Storm watching on the beach not only humbles us in the face of the ocean, but often lets us come as close as we safely can to watching erosion and deposition at work. The other benefit of coastal storms is that they deliver birds within view of the shore that can typically only be found far out to sea. Jaegers, skuas, noddies, phalaropes, and petrels—the names alone exude mystery. Watching these birds skitter and rip inches from the frothing waves is truly a thrilling experience. Many of these birds rarely see land—charting their existence on the open ocean, covering unfathomable distances over a lifetime. Sooty shearwaters, an abundant oceanic species, cover up to 30,000 miles in a year. Albatross likely best them, with single flights to gather food for their chicks reaching upwards of 5,000 miles. In fact, if you are enjoying the beaches of the northwestern U.S. in summer and happen to see a Black-footed Albatross offshore, it is feeding in order to take food back to its chicks on islands in the Hawaiian archipelago. This seemingly bizarre behavior stems from the fact that the predator-free islands Albatross require for nesting are thousands of miles from the rich feeding grounds of the of the Pacific Northwest.
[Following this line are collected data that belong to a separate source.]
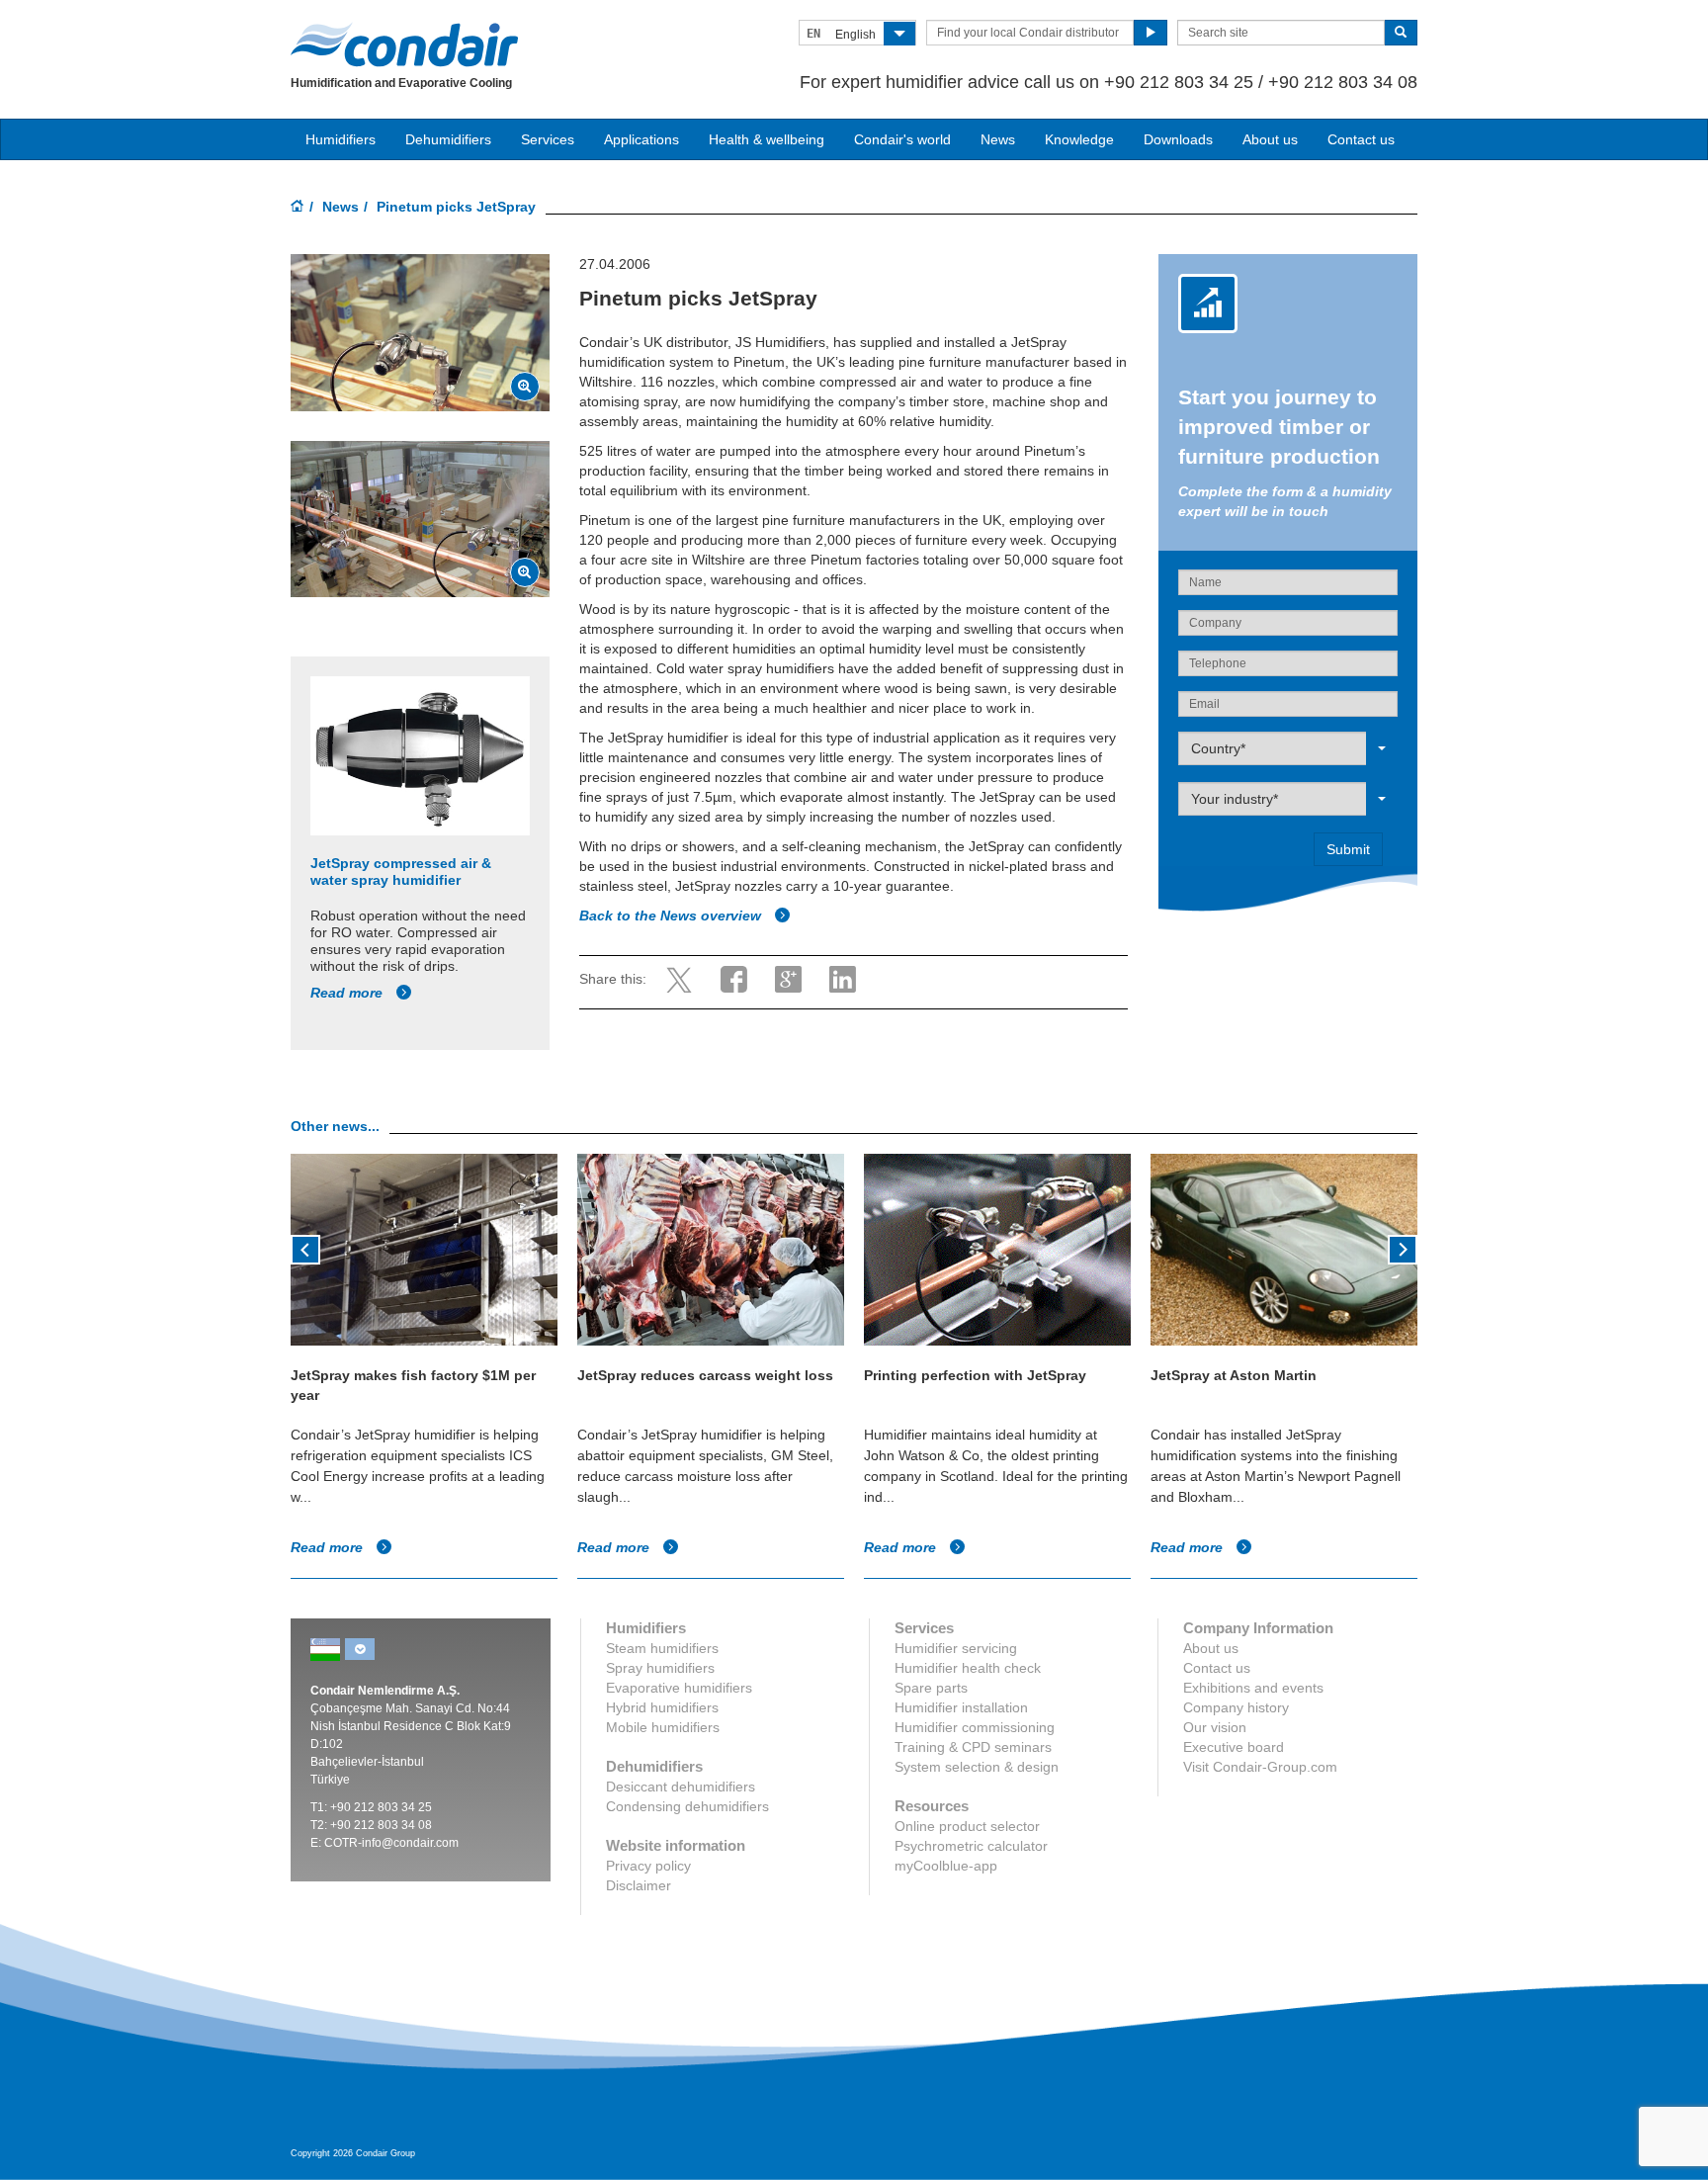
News (998, 139)
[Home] (297, 208)
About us (1270, 139)
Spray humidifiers (660, 1668)
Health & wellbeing (766, 139)
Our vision (1214, 1727)
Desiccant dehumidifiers (680, 1786)
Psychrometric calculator (971, 1846)
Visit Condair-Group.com (1260, 1767)
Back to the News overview (672, 915)
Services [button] (547, 139)
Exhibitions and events (1253, 1688)
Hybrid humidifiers (662, 1707)
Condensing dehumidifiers (687, 1806)
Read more (348, 993)
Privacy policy (648, 1866)
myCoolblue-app (946, 1866)
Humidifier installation (961, 1707)
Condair (404, 44)
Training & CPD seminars (973, 1747)
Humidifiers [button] (340, 139)
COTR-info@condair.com (391, 1843)
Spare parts (931, 1688)
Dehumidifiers (448, 139)
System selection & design (977, 1767)
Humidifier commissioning (975, 1727)
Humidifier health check (968, 1668)
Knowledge (1079, 139)
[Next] (1402, 1248)
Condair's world (902, 139)
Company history (1236, 1707)
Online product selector (967, 1826)
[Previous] (305, 1248)
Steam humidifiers (662, 1648)
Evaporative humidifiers (679, 1688)
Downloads (1178, 139)
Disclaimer (638, 1885)
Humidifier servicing (956, 1648)
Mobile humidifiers (663, 1727)
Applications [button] (641, 139)
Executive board (1233, 1747)
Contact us (1361, 139)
While not really antisocial, if I am going to run into a crowd at a beach, I would rather it be of birds than people. This, in part, explains my preference for beaches in winter. The beach in winter is a time for shorebirds, sea ducks, loons, and gannets. These birds that breed far to our north spend their winter along or just off our shores. Birds like bufflehead, scoter, and loons rise and fall in the swells; gannets plunge dive far offshore; while sanderling, dunlin, and western sandpiper run back and forth with the waves, foraging for invertebrates at the water’s edge. In transit are the magnificent flocks of shorebirds, wheeling and twisting as one, flashing white undersides and dark backs with each turn.
For those attuned to the finer details, there are all sorts of creatures living in the sands as well. Dark cylinders reminiscent of chocolate sprinkles surround the openings of Ghost Shrimp burrows. Crab holes can often be found. The wrack line at the high-tide mark is always worth exploring for washed-up treasures. If you are fortunate enough to visit a rocky beach, the tide pool offers hours of exploration. Creatures such as nudibranchs, limpets, and anemones are stranded and easy to observe. Watch long enough, especially if you stir the water a bit, and you may see the filter-feeding feet of barnacles sweep the water for tiny particles of food.
So, in a quiet moment this summer on the beach, when your novel begins to drag, pick some of that sand from your shoes and contemplate its origin. Look around the beach for evidence of what sort of landscape you are in, and poke around the shore for wildlife, large and small, that share this boundary between land and sea. The beach, while a great place to relax, is also a perfect place to reflect on the scales of creation—from the massive forces of tides, currents, and wind that shape our world, to the miniscule existence of creatures in the sand. We find ourselves somewhere between the two extremes, and stewards of an often disproportionate amount of power over them both.